▶ INSTRUCTIONS FOR THE TASK
When you reach the line that contains "The height and width of the screenshot is (504, 866).", begin copying exactly, and continue through the last line of the data; no pictures belong in the copy.

▶ RECORDS TO USE
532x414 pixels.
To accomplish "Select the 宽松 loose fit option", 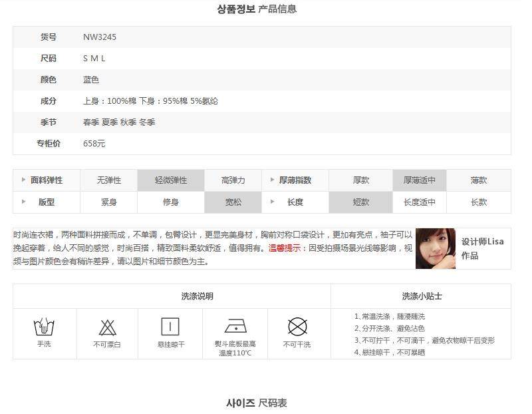I will [x=233, y=202].
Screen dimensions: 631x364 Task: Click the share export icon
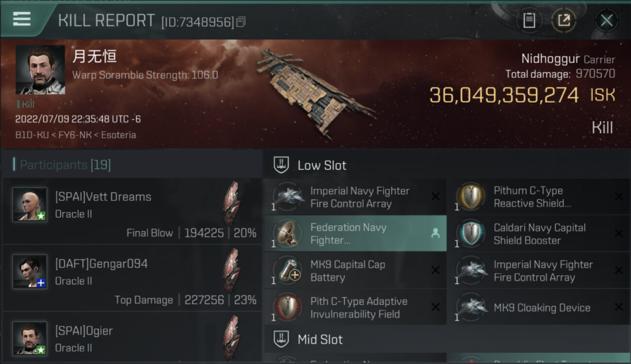pyautogui.click(x=564, y=20)
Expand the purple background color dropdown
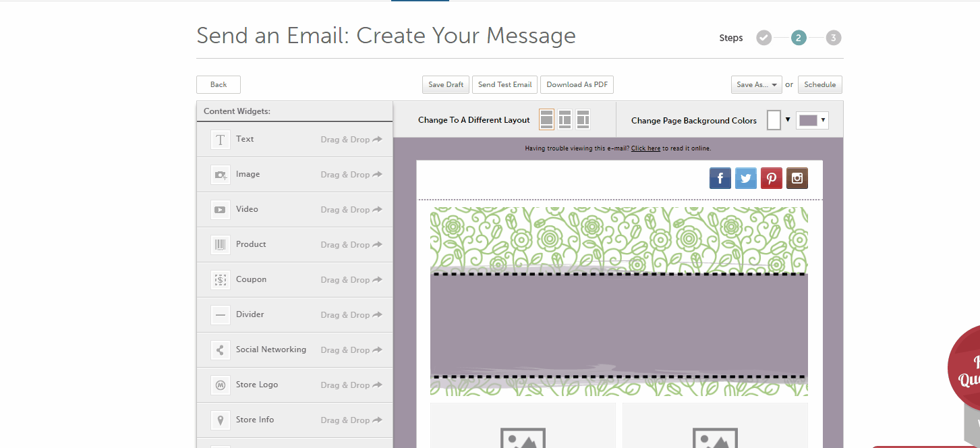The image size is (980, 448). pos(822,120)
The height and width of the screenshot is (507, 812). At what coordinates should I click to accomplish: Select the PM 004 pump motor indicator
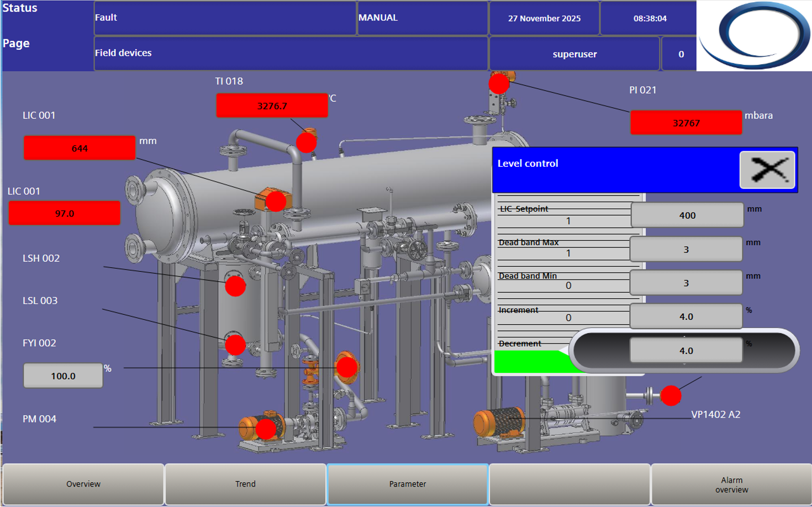click(x=266, y=429)
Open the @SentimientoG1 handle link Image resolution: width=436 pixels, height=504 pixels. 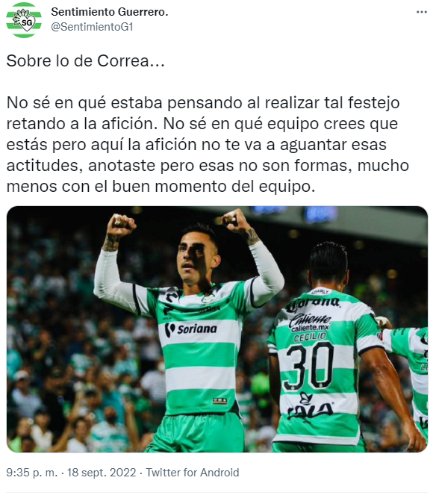92,27
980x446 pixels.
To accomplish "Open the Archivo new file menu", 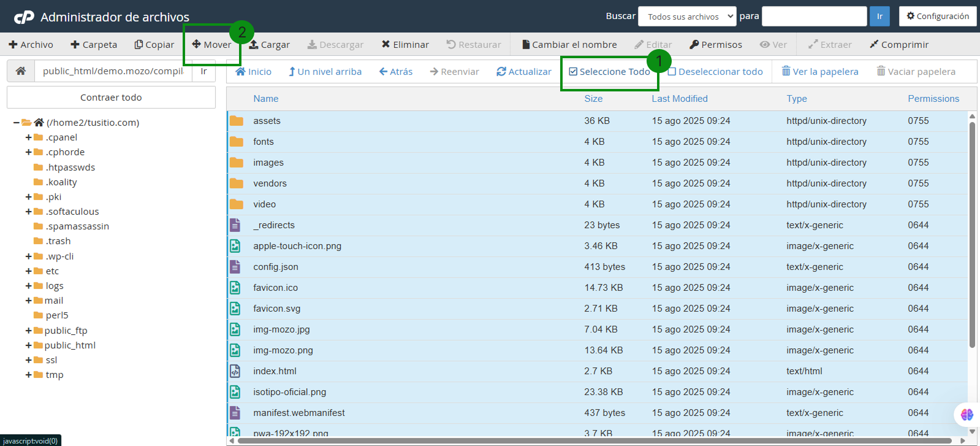I will coord(31,45).
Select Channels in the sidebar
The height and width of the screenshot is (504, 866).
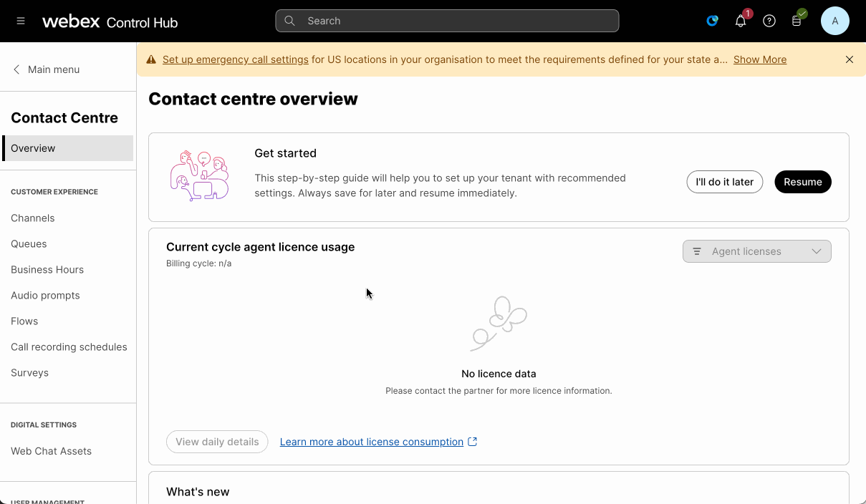[x=33, y=218]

▶ ANSWER TO THE PROBLEM
The height and width of the screenshot is (504, 866).
[x=33, y=218]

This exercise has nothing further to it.